Le film traite vraiment de la communication entre les gens, des personnages qui cherchent à s’entendre, à créer des liens…
L’idée du film, c’est que ça peut être très toxique de ne pas partager ses souffrances avec autrui. Ce que traverse Grace dans le film, ce qu’elle ressent, correspond à une période très difficile de ma vie. Je ne trouvais pas de raison pour me lever le matin. J’intériorisais beaucoup. C’est naturel chez moi, je n’aime pas partager ce que je ressens, je fais face tout seul. A un moment donné, c’était trop pour moi, je n’arrivais plus à y arriver seul, mais j’ai mis du temps à l’admettre. J’ai commencé à en parler à mes sœurs, ça m’a aidé, ça n’a pas changé les faits, mais j’arrivais à fonctionner à nouveau. Il y a beaucoup de ça dans le personnage de Grace. Elle est très fière, elle a une forte personnalité et elle a du mal à admettre qu’elle n’y arrive pas.
L’intimité est aussi un « problème » dans le film.
Oui, pour Grace beaucoup. C’est en partie dû à ce qu’elle a vécu. Elle a fait confiance à ses parents et ils ont fait des choses horribles. Pour elle, l’intimité est une chose presque impossible. C’est pour ça que Mason est aussi « parfait » pour elle. Il faut avoir énormément de patience pour être avec quelqu’un comme Grace. Mason représente le genre de personne à qui j’aimerais ressembler, j’aimerais avoir cette patience, cette vision de la vie. Lui aussi a traversé des choses difficiles, mais il a utilisé l’humour pour s’en sortir. Ils font un beau couple ces deux-là !
Les ados du foyer sont comme des enfants de substitution pour Grace, comme pour l’aider à accepter de devenir mère elle-même. Comment avez-vous envisagé cela au moment de l’écriture ?

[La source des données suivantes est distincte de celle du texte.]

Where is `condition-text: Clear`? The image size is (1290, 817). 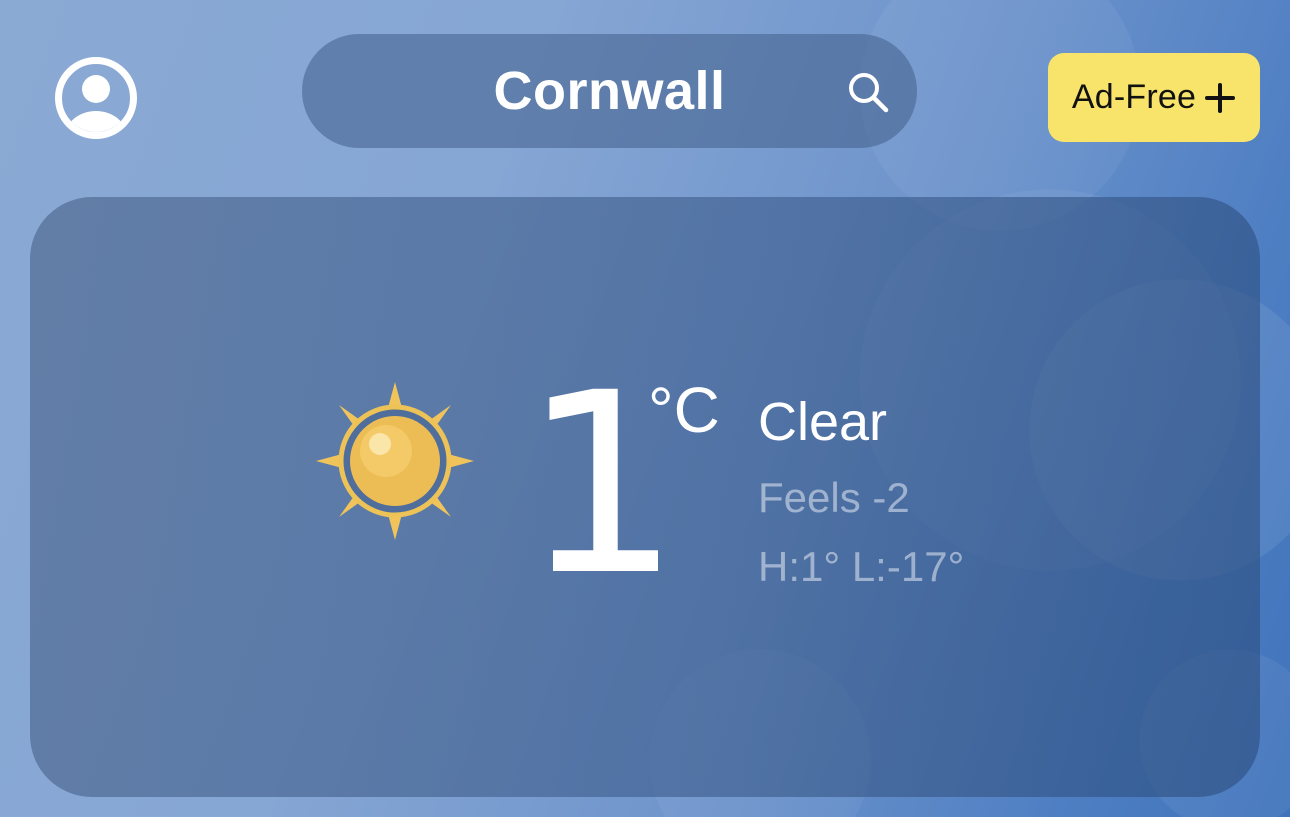
condition-text: Clear is located at coordinates (823, 422).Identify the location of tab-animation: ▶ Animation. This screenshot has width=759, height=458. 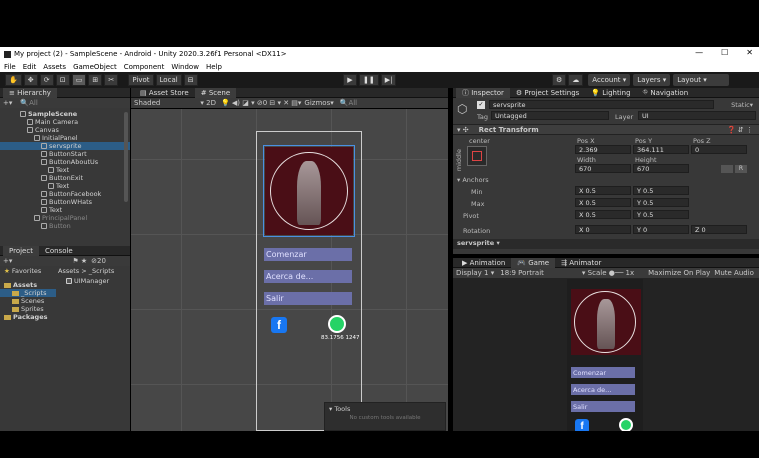
(484, 263).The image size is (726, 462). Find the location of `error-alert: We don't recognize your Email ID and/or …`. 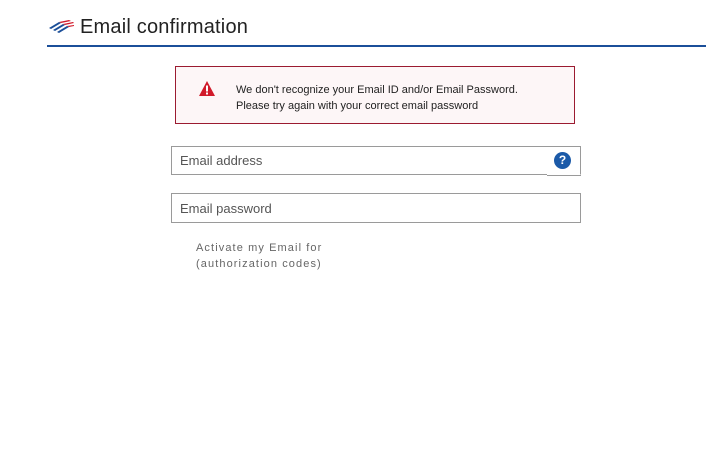

error-alert: We don't recognize your Email ID and/or … is located at coordinates (375, 95).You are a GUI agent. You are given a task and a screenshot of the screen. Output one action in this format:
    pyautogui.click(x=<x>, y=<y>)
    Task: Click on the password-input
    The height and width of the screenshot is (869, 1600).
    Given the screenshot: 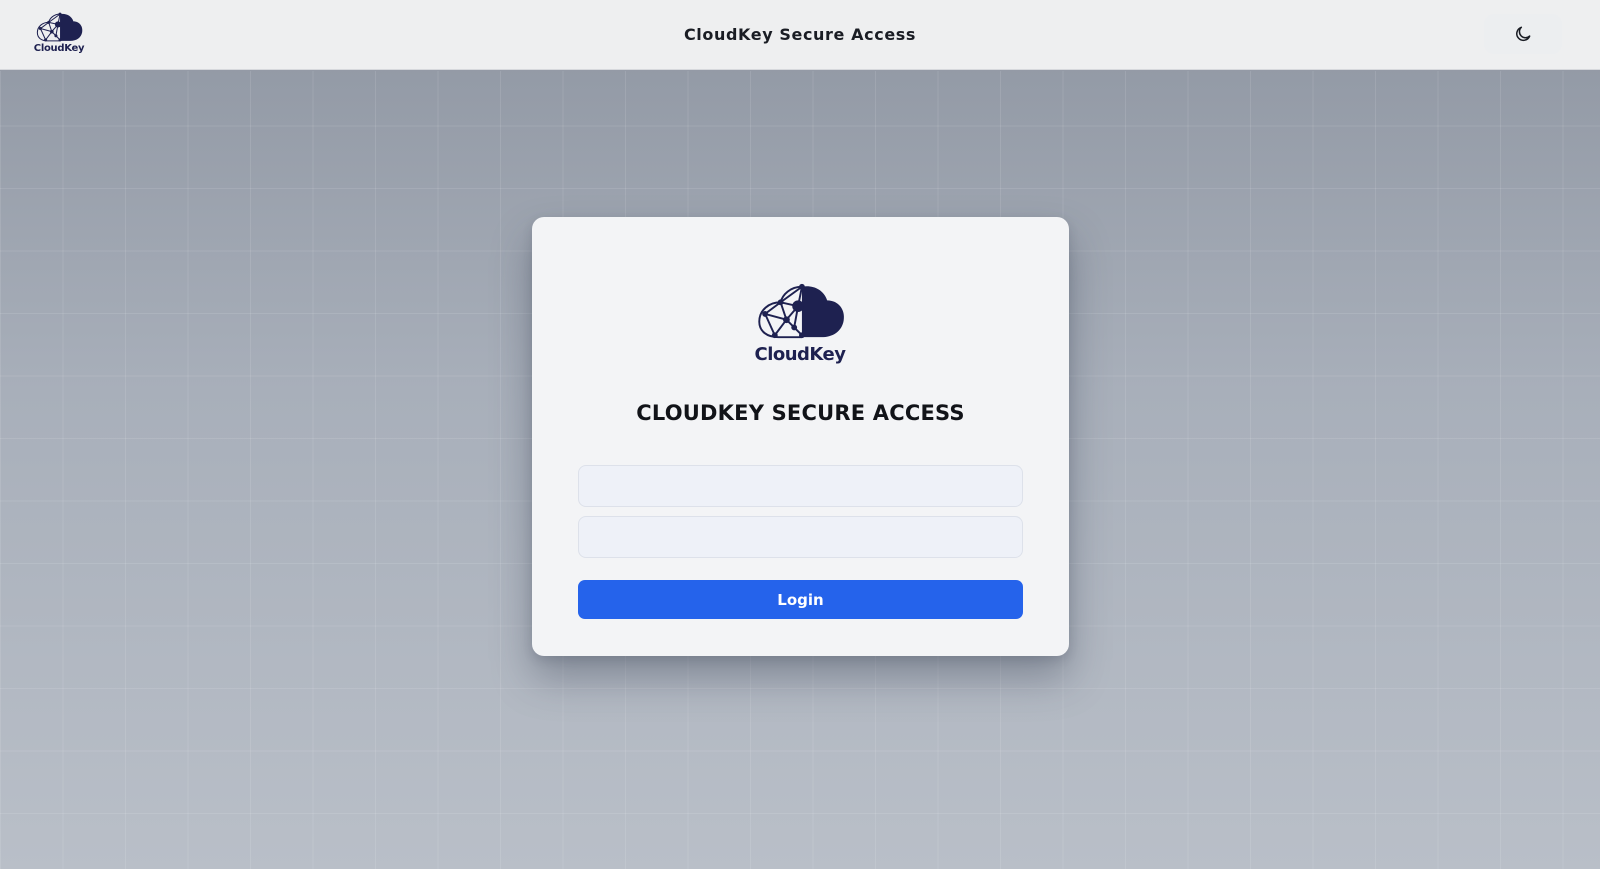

En termes d’écriture, chaque scène du film nous montre comment Grace réagit, même les histoires de chaque ado, cela nous montre ce que ça provoque en elle, comment ça résonne par rapport à elle. Soit elle se dit « je peux y arriver, je peux devenir un adulte responsable, capable de prendre soin de moi et des autres » ou alors « merde, non, j’en suis même pas proche ! ». Donc cela dépend beaucoup de comment elle se sent dans son travail, en tant que mère de substitution. Quand elle voit que Marcus est bien, elle se dit qu’elle peut y arriver, mais quand elle constate que Sammy est de plus en plus mal, c’est le contraire… Et l’intimité entre Grace et les enfants dans le film reflète l’intimité de Brie Larson avec les jeunes acteurs. Leur relation ne s’interrompait pas au moment de couper. Elle était constamment dans un rôle de leader. Et vous ressentez cette intimité grandir au fil du film. Comme lorsque Grace est au chevet de Sammy, c’est parce que à ce moment Brie se sentait beaucoup plus proche d’Alex Calloway, l’acteur. Il la considérait vraiment comme son aînée, un modèle. Tous les jeunes ont développé de fortes relations avec Brie et John Gallagher. C’était quelque chose de très émouvant à capturer.
States of Grace (Short Term 12) de Destin Cretton, avec Brie Larson, John Gallagher Jr., Kaitlyn Dever… Etats-Unis, 2013. Sortie le 23 avril 2014.